Before we move on, we should also make mention of the Multicore Association (www.multicore-association.org), which is a new industry group focused on companies involved with multicore processor, software, and system implementations.
Multi-cores (heterogeneous)
As opposed to using multiple identical cores, it may be preferable to use a mixture of dissimilar cores. For example, even the most rudimentary cell phone will typically contain at least one ARM core to manage the human-machine interface coupled with at least one DSP core to perform the baseband signal processing. Such solutions are referred to as being "heterogeneous," meaning "consisting of dissimilar elements or parts."

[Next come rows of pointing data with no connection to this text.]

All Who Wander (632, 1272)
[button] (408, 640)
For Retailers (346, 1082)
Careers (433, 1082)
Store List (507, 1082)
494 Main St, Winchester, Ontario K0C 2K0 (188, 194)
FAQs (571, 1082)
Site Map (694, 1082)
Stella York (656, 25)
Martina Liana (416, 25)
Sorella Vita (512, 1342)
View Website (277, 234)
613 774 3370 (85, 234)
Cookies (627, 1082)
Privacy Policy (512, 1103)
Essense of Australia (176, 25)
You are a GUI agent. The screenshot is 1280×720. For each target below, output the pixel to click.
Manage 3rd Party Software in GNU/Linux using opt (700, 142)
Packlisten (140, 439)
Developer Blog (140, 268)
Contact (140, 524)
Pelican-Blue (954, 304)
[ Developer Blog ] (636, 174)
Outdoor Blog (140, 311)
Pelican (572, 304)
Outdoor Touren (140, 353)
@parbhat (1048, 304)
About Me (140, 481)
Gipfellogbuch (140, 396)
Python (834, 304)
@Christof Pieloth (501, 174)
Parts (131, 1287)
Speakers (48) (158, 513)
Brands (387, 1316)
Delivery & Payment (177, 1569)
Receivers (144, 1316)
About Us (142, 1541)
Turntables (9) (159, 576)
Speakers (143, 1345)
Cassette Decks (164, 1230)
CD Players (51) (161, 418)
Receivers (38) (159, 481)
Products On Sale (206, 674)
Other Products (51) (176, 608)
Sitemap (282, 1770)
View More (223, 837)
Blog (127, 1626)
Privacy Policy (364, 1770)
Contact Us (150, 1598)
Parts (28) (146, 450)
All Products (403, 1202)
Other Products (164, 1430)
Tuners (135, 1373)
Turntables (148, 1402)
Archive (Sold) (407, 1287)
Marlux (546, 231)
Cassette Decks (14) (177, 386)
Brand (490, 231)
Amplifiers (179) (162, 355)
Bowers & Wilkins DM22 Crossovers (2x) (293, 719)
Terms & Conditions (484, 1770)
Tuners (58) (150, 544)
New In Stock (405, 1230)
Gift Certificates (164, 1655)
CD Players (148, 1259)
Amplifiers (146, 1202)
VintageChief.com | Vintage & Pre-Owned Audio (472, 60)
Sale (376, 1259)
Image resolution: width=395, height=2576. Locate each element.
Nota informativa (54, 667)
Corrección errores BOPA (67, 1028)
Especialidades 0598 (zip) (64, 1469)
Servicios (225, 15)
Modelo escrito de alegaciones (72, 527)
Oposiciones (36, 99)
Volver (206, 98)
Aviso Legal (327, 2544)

One example of this type of scenario is the Cell processor from IBM (www.ibm.com), which consists of a general-purpose CPU core tightly coupled with eight DSP cores. Another example is a high-end cell phone, which may include two or more CPU cores and two or more DSP cores combined with large numbers of hardware accelerator blocks and peripheral functions.
Things are further complicated by the fact that the processing cores and other functional units may have their own individual memories along with shared memory structures; and everything may be connected together using multi-level buses and cross-point switches. One term which is commonly associated with this type of environment is asymmetric multiprocessing (AMP or ASMP), in which computational tasks (or threads) are strictly divided by type between processors.